ASP3 polymer adsorption in the presence of alkali and silica NPs.

More details of the polymer adsorption control tests have already been presented in the study conducted by Maratbekkyzy et al. [58] NPs at a higher concentration caused more reduction in polymer adsorption, causing an 11% decrease in adsorption. NaOH also lowered polymer adsorption, resulting in a 7% decrease. The two best concentrations of alkali and NPs were then used to determine the dynamic adsorption of the polymer. Silica NPs at 0.1 wt% concentration exhibited a greater tendency to inhibit polymer adsorption under dynamic conditions than alkali. Almost 18% less polymer was adsorbed in the presence of NPs during the dynamic adsorption test. As a result, 0.1 wt% concentration of silica NPs was decided for the nano-polymer oil displacement tests, while alkali was discarded as an additive for polymer solutions. The reason for better performance of silica NPs in controlling polymer adsorption can be the sacrificial adsorption of NPs onto rock surface, thereby reducing the surface area available for polymer adsorption. Moreover, NPs improve polymer chains elongation and stability of polymer solutions, leading to reduction in polymer adsorption.

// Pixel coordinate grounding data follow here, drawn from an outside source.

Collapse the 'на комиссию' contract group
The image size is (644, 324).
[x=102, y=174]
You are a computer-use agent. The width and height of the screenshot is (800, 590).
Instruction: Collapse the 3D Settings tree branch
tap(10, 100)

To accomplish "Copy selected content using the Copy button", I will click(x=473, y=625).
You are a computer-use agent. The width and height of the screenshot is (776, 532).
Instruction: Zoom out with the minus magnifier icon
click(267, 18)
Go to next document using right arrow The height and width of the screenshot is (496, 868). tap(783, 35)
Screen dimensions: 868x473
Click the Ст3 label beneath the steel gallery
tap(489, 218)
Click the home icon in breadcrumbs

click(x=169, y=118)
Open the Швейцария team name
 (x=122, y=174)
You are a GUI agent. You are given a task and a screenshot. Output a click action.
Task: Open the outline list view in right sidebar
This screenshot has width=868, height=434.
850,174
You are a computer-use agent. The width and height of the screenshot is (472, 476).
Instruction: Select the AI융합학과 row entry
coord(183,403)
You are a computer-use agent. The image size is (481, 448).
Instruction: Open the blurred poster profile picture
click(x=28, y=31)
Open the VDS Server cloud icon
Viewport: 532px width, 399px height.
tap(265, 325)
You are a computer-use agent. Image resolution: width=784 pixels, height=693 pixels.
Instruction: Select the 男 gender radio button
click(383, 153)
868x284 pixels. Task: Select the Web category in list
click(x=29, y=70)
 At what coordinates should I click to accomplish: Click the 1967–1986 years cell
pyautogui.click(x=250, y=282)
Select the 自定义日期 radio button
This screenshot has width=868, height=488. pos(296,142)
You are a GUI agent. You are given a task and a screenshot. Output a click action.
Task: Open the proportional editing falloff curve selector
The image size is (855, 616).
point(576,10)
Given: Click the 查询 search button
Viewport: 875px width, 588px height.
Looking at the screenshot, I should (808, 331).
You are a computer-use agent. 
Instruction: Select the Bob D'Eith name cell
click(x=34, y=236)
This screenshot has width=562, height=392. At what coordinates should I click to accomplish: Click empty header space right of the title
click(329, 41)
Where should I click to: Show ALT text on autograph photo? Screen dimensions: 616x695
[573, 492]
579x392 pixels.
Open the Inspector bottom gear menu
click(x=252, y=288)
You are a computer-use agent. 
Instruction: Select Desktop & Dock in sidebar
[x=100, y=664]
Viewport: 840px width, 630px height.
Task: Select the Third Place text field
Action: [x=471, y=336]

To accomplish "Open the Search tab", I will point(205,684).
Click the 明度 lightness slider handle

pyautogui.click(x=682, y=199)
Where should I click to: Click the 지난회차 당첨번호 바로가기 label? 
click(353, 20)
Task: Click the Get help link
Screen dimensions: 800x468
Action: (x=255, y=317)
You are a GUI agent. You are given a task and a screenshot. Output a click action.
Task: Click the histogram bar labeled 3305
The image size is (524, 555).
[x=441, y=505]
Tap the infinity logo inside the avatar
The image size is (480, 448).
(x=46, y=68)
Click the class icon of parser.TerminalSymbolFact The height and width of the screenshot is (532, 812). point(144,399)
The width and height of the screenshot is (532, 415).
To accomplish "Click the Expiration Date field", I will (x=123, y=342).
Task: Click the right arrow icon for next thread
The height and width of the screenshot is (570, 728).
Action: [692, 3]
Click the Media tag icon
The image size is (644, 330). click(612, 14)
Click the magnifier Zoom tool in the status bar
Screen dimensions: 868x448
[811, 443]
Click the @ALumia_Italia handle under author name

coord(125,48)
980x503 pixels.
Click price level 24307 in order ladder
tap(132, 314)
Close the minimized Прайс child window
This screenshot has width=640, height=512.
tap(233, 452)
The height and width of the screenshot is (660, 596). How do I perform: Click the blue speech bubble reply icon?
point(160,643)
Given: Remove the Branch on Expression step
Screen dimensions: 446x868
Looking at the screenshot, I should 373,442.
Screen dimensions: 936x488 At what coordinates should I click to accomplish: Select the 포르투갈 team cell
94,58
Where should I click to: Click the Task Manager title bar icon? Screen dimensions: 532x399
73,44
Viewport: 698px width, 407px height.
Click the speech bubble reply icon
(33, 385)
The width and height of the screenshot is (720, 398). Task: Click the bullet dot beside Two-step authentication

3.2. Oil displacement tests

After screening all the chemicals for Field A, several combinations of surfactant, polymer, alkali, and NPs were developed to test for enhanced oil recovery potential. The primary objective of these oil displacement tests is to evaluate the effectiveness of various chemical combinations in enhancing oil recovery from Field A. Table 6 presents the injection sequence and fluid compositions for the seven corefloods designed for Field A. The oil displacement tests aimed to quantify the synergy among the screened chemicals and select the optimum combination capable of lowering the residual oil saturation and yielding an efficient displacement front.

Table 6.

Coreflood design and injection schemes for oil displacement tests under different scenarios.

Experiment ID/Name	Injection Sequence/Design	Remarks
Polymer Flooding (PF)	SW → Polymer → SW-Postflush	ASP3 Polymer selected from the screening study was injected at an optimum concentration of 2500 ppm.
Nano-Polymer (NP) Flooding	SW → Nano-Polymer → SW-Postflush	SiO2/ASP3 was injected at 0.05 wt % of NPs and 2500 ppm of polymer.
Sequential Surfactant-Polymer (SP) Flooding	SW → Surfactant → Polymer → SW-Postflush	1.5 wt% Soloterra and Alfoterra at 30/70 ratio as surfactant and 2500 ppm ASP3 as polymer were injected.
Combined Surfactant-Polymer (SP) Flooding	SW → Surfactant-Polymer → SW-Postflush	A combined solution of 1.5 wt% surfactant 2S/2A at a 30/70 ratio and 2500 ppm ASP3 polymer was injected.
Alkaline-Surfactant- Polymer (ASP) Flooding	SW → Alkali-Surfactant → Polymer → SW-Postflush	A combined solution of 1.5 wt% surfactant 2S/2A at 30/70 ratio and 0.02 wt% Na2CO3 alkali was injected after WF, followed by 2500 ppm ASP3 injection.
Nano-Surfactant/Polymer (NSP) Flooding	SW → Nano-Surfactant → Polymer→ SW-Postflush	A combined solution of 1.5 wt% surfactant 2S/2A at 30/70 ratio and 0.05 wt% silica NPs was injected after WF, followed by 2500 ppm ASP3 injection.
Nano-Surfactant/Nano-Polymer (NS/NP) Flooding	SW → Nano-Surfactant → Nano-Polymer → SW-post flush	A combined solution of 1.5 wt% surfactant 2S/2A at 30/70 ratio and 0.05 wt% silica NPs was injected after WF, followed by 2500 ppm ASP3 polymer and 0.1 wt% silica NPs injection.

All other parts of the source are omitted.